Meu interesse por carros antigos nasceu de experiências e de sensações que ficaram gravadas muito antes de eu compreender o que significava, de fato, gostar de automóveis.

Minhas primeiras lembranças têm o carro como pano de fundo.

Em uma delas, meu avô — que, para minha surpresa, era o responsável pela manutenção da antena repetidora da RAI na região — me pergunta:
“Vou até a repetidora. Quer vir comigo?”. Não pensei duas vezes.

Com sete anos, eu adorava meu avô, adorava andar de carro e estava curioso a respeito da antena. Não perderia aquela oportunidade.

Fiat Multipla 600 – origem da imagem: Ficheiro:1959 Fiat 600 Multipla tipo 100.108.jpg – Wikipédia, a enciclopédia livre

Lembro de pensar: acho que nunca andei de carro com meu avô.

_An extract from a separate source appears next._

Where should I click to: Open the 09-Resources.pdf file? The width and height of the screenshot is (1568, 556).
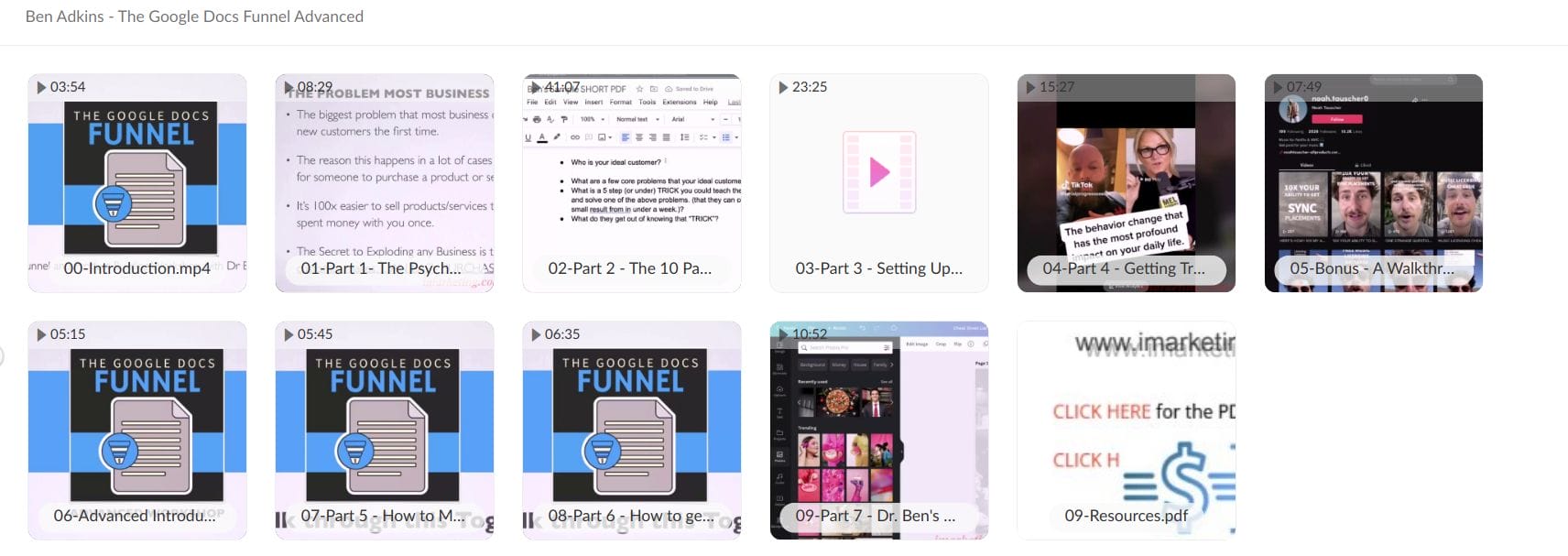1126,516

Nunca teria imaginado que aquele senhor, beirando os setenta anos, sempre muito calmo e aparentemente ponderado, pudesse dirigir tão rápido. Hoje eu diria: até irresponsável.

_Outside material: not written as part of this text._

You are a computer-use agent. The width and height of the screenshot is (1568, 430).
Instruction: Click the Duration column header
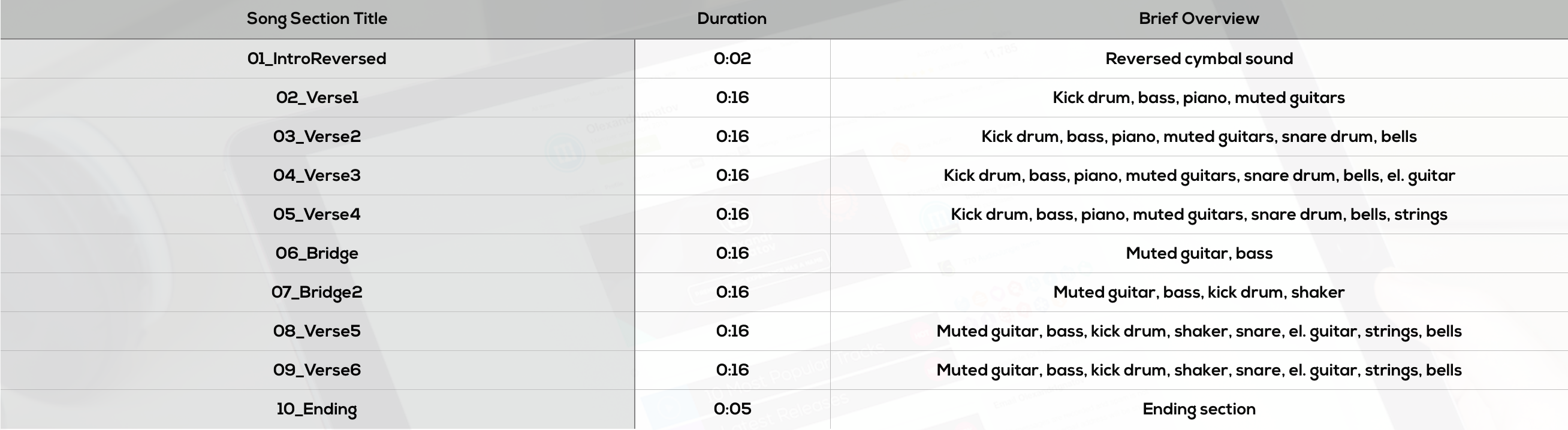click(x=732, y=19)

Lembro dele conduzindo seu Fiat 500 pelas vielas estreitas, em direção ao ponto mais alto da pequena cidade, como se fosse um Porsche.
Eu, no banco do passageiro, sem cinto de segurança.

Aos sete anos de idade, eu não trocaria aquilo por uma semana na Disney.

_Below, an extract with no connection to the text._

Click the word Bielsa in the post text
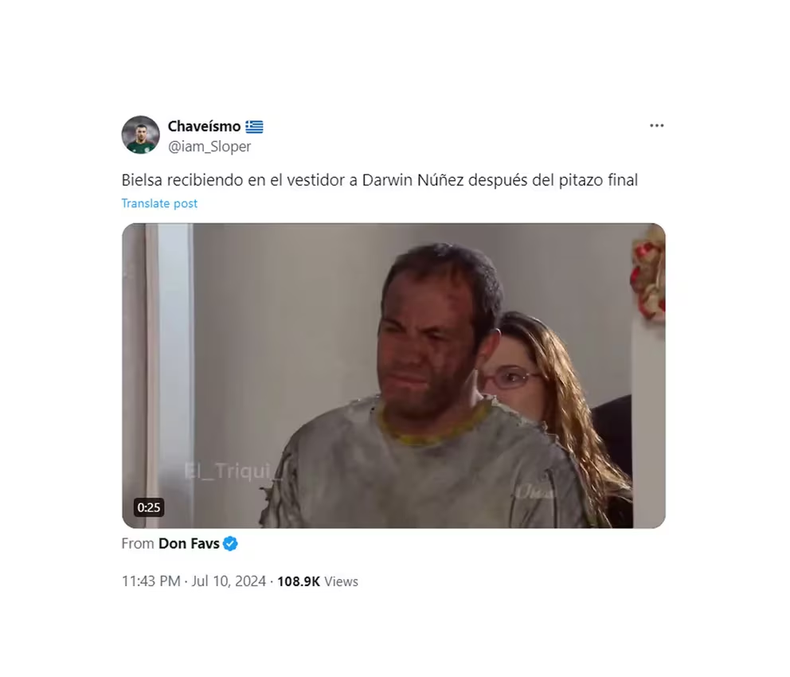Image resolution: width=790 pixels, height=677 pixels. tap(142, 180)
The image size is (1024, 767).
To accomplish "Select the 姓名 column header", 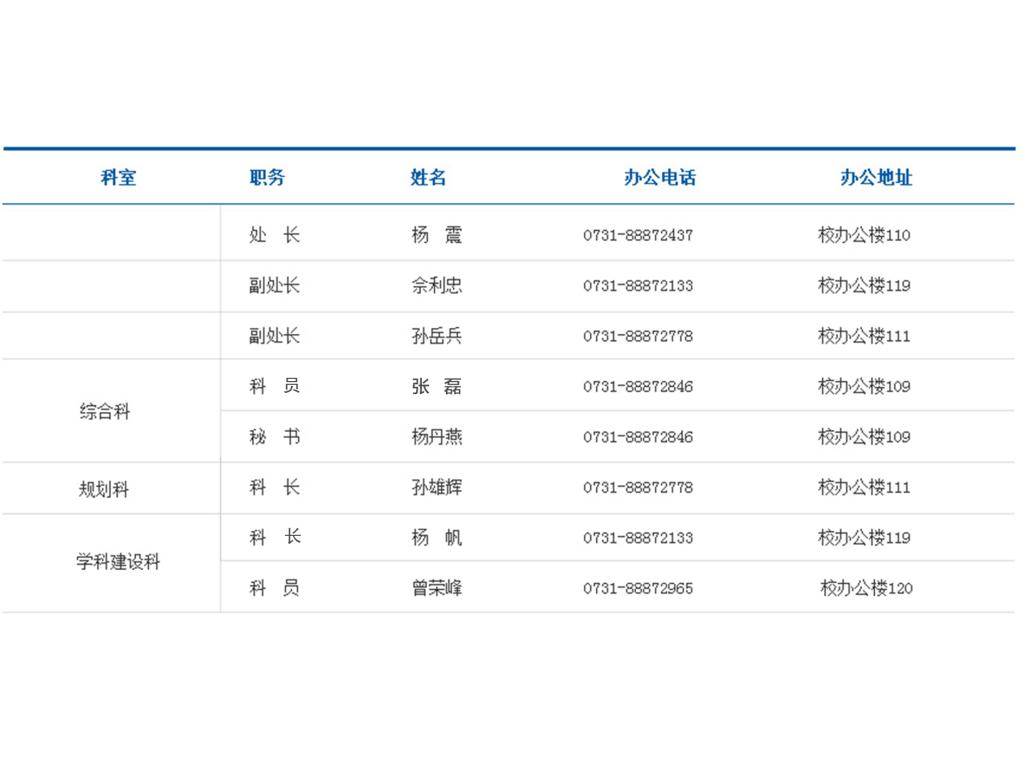I will (x=428, y=178).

Lembro também da garagem mal iluminada onde ele guardava seus carros.

Além do Fiat 500, havia um Fiat 600 Multipla, da década de 60, e um furgão Bedford.

O cheiro era inconfundível: gasolina, mofo e graxa.

Uma mistura permanente que parecia impregnada nas paredes e que, para mim, significava apenas que aquele era o lugar onde as coisas importantes ficavam.

Furgão Bedford – origem da imagem Bedford, une voiture de collection proposée par Johan C.

Anos depois, outro verão.

Estrada de terra. Noite. Indo para a praia com três amigos.

Brincávamos que estávamos no Rali de Monte Carlo.

Era o mesmo Fiat 500 do meu avô.

Em uma curva, empolgação demais.

Capotei.

Não houve feridos. Houve silêncio e uma sensação de vergonha.

E, pela primeira vez, a percepção concreta de que máquinas têm limites — e nós também.

Naquela hora, lembrei do meu avô.
Ele conhecia aquele carro muito melhor do que eu.


Michele Corda é apaixonado por carros e máquinas desde a infância, quando aprendeu que automóveis podem ser mais do que meios de transporte: podem ser memória, herança e aprendizado. Pai de dois filhos, aos quais teve a alegria de transmitir esse mesmo interesse, é tutor de um clássico Mustang coupé 1966 — não como proprietário, mas como guardião de uma história sobre rodas.